:: Excerpted passage ::

Phoenix Down

October 4, 2017. Phoenix, Arizona.

Never visit Phoenix. This land is cursed.

Off the plane, running on 25 hours of jetlagged wakefulness, a mound-shaped leper in a button-down tried to renegotiate everything about the rental car I ordered in advance to avoid having to negotiate it on landing.

“A lot of people pick economy on business so there aren’t many, and if you’re going to the Grand Canyon you might want something with a little more power. I can upgrade you for only a little more.”

Look, man. I’m here to look at rocks and drink weird beer with nuts and peppers in it. I don’t need a hemi to do that.

Dude was also hellbent on getting me to take special magic rental car insurance, no matter how many times I declined. When we finally did get to the parking lot, the attendant upgraded us anyway for free.

But once I started driving through Phoenix proper, I understood, that leper was just looking out for my best interest.

You know how when you’re born, you get a social security card? Just cuz you’re born? That’s how driver’s licenses are in Arizona. No one here has the faintest concept of how driving works. The part of the brain that controls visuospatial processing is entirely missing. At birth, they excise the motor cortex and jam the newborn behind the wheel of a busted-ass 4×4.

:::

▶ _Written problem a_
Pick out every line in the entries that contains the string "arrow" with matching case, and copy each of those lines.
The Phoenix travel piece and the entries come from unrelated sources.

:: Dataset extract ::

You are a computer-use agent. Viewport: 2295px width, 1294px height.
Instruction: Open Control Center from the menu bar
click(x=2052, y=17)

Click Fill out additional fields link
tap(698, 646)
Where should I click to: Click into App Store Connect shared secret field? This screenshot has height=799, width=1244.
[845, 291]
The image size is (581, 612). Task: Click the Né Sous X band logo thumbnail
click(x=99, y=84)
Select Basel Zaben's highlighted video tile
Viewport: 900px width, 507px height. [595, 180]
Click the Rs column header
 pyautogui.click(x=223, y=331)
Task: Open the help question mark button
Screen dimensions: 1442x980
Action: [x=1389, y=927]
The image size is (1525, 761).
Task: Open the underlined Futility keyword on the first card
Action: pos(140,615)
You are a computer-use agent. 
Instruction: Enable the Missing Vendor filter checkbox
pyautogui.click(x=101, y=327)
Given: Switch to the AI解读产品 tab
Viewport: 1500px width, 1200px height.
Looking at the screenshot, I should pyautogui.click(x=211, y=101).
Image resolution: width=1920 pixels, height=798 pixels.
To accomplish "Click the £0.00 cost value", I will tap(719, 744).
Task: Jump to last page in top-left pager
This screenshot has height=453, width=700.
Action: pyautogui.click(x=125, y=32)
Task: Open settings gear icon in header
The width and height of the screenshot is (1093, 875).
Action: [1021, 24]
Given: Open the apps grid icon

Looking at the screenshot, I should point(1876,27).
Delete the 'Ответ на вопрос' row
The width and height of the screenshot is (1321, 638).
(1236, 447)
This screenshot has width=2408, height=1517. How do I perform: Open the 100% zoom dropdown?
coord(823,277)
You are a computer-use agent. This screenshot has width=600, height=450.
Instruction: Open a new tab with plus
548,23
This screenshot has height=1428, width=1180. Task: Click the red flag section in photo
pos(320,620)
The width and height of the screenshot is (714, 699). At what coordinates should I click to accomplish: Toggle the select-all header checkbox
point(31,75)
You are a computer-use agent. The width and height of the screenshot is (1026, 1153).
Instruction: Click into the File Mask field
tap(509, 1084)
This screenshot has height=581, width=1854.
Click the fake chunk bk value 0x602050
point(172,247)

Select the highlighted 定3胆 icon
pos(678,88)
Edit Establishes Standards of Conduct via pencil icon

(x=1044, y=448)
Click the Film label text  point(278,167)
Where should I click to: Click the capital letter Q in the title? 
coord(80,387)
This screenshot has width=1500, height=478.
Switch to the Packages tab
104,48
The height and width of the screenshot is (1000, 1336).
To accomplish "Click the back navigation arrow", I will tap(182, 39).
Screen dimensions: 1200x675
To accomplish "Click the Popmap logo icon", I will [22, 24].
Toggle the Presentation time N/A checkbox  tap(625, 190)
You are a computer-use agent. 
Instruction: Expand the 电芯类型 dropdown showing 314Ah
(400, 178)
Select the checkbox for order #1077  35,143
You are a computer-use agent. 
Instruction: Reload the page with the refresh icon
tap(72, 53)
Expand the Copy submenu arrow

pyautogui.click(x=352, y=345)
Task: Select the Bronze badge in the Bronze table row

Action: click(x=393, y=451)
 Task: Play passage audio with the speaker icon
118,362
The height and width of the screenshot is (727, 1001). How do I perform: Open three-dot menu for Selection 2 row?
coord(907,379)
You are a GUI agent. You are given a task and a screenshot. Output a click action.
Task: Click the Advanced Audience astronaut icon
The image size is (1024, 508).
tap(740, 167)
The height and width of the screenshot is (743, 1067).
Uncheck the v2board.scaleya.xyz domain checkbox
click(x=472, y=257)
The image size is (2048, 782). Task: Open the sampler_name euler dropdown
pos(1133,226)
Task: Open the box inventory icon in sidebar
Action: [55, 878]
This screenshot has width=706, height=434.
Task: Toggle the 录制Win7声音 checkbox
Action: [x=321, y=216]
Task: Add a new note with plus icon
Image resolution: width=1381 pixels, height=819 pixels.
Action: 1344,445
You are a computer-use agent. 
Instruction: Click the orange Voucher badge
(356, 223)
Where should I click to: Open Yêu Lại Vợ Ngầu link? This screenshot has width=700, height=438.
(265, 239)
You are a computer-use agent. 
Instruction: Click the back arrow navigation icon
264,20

:::

▶ _Written problem b_
Reproduce the Phoenix travel piece in full, word for word.

▶ _Problem solution a_
To accomplish "Click the back navigation arrow", I will tap(182, 39).
Expand the Copy submenu arrow
Instruction: Click the back arrow navigation icon

▶ _Problem solution b_
Phoenix Down

October 4, 2017. Phoenix, Arizona.

Never visit Phoenix. This land is cursed.

Off the plane, running on 25 hours of jetlagged wakefulness, a mound-shaped leper in a button-down tried to renegotiate everything about the rental car I ordered in advance to avoid having to negotiate it on landing.

“A lot of people pick economy on business so there aren’t many, and if you’re going to the Grand Canyon you might want something with a little more power. I can upgrade you for only a little more.”

Look, man. I’m here to look at rocks and drink weird beer with nuts and peppers in it. I don’t need a hemi to do that.

Dude was also hellbent on getting me to take special magic rental car insurance, no matter how many times I declined. When we finally did get to the parking lot, the attendant upgraded us anyway for free.

But once I started driving through Phoenix proper, I understood, that leper was just looking out for my best interest.

You know how when you’re born, you get a social security card? Just cuz you’re born? That’s how driver’s licenses are in Arizona. No one here has the faintest concept of how driving works. The part of the brain that controls visuospatial processing is entirely missing. At birth, they excise the motor cortex and jam the newborn behind the wheel of a busted-ass 4×4.